By: El Santo in New Westminster
Enjoy El Santo’s classic prawn ceviche.
Ingredients:
Whole prawns, (400g)
Limes, (1)
Red onion, (1 Small)
Roma tomato, (1)
Jalapeño, (1)
Orange, (1)
Lemon, (1)
Bay leaf, (1)
Cilantro, (1 bunch)
Avocado, (1)
Shallot, (1)
Cloves of garlic, (2)
Salt and pepper
- Peel and devein the prawns, keeping the shells to make prawn salt.
- Peel the limes, lemon, and orange, and place the citrus skins on a baking sheet with the prawn shells. Set aside the citrus fruit for juicing.
- Finely slice shallots and garlic and add those to the baking sheet along with bay leaf and the stems of the cilantro.
- Season heavily with salt and bake in the oven at 220 for 15 minutes. Once dried, blend in a food processor until it becomes a powder. Set aside, as this will be used to garnish the ceviche.
- For the ceviche, roughly chop the prawn into ¼ inch pieces, place in a mixing bowl. Juice the 4 limes and 1 lemon on top and mix with the prawns to begin curing.

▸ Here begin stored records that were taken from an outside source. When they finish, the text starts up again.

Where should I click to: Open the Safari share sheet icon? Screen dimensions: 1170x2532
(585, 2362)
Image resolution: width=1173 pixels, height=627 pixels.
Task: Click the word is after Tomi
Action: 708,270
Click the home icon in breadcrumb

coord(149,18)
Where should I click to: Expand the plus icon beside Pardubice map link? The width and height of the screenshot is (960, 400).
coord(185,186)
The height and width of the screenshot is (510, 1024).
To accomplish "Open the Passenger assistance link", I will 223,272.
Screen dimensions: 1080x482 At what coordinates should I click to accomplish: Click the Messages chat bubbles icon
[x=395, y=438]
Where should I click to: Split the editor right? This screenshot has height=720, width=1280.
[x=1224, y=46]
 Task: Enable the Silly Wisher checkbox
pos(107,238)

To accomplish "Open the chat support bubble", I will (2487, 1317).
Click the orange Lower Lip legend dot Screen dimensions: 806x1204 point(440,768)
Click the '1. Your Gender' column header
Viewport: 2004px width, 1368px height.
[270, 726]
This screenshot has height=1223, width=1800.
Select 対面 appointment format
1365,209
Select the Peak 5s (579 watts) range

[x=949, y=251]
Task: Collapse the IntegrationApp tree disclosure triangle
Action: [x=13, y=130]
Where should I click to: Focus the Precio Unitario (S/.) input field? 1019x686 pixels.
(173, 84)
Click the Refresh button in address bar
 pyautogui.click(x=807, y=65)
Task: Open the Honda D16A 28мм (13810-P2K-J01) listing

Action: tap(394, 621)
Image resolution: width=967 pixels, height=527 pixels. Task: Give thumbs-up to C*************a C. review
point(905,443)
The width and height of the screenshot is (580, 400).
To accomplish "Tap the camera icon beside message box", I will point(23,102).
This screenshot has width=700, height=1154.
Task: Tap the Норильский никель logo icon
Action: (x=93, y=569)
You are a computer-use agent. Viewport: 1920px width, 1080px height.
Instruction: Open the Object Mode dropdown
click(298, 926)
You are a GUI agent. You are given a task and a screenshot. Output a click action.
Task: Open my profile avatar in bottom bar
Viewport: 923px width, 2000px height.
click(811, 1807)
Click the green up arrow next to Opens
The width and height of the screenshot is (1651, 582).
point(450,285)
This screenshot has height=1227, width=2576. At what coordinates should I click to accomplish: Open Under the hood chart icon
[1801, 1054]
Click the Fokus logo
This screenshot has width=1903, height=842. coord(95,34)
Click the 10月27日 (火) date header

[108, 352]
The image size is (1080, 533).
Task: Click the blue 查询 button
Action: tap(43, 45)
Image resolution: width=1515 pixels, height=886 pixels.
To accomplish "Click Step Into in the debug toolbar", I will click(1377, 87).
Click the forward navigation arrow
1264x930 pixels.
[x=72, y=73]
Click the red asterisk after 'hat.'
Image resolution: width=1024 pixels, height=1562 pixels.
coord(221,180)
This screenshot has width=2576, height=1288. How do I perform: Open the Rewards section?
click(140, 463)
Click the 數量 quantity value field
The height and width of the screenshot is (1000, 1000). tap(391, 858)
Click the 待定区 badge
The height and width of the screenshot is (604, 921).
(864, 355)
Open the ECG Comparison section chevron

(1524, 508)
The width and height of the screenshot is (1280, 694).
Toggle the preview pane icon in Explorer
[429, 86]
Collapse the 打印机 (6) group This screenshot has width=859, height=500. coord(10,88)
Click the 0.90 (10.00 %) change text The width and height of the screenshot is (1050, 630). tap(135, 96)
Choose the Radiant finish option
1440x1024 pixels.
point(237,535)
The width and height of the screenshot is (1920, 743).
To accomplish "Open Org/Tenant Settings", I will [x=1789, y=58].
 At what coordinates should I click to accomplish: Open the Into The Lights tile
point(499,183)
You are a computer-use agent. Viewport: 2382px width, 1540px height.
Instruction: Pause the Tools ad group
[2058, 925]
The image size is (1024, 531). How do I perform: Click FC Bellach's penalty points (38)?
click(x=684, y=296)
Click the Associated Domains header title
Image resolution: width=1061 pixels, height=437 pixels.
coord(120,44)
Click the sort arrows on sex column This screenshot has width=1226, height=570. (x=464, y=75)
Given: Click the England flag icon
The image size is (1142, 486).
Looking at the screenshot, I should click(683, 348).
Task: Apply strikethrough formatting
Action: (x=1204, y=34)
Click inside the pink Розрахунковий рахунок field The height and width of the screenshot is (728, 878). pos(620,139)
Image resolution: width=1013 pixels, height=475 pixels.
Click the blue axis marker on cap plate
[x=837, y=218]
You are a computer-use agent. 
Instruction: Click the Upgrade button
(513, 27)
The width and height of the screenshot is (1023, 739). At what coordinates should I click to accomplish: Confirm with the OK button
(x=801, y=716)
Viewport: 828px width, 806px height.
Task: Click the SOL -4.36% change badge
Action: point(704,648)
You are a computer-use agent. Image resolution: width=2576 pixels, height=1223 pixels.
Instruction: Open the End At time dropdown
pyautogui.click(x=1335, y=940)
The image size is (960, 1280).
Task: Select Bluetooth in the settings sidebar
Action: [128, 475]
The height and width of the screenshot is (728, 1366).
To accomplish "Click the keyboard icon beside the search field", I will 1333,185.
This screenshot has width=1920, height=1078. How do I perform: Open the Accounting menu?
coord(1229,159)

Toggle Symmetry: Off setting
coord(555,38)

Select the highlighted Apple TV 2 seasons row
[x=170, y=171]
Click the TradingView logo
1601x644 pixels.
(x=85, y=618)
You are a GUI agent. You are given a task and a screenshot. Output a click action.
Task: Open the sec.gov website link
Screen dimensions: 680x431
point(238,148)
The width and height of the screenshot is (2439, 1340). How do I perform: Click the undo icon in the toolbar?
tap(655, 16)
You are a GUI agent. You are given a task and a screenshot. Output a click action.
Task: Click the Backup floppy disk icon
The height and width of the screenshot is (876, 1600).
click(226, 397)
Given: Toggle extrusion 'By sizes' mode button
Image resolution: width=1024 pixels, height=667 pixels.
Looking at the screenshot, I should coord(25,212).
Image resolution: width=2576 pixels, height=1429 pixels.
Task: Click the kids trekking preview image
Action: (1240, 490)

- Once your prawns are curing, finely dice the onion, tomato, and jalapeño and add to the curing prawn. Let sit in the fridge for 20 minutes to finish curing.
- Chiffonade the cilantro and slice the avocado to top the ceviche.
- Once the prawns have cured, top with a tablespoon of prawn salt, cilantro, and avocado, and enjoy!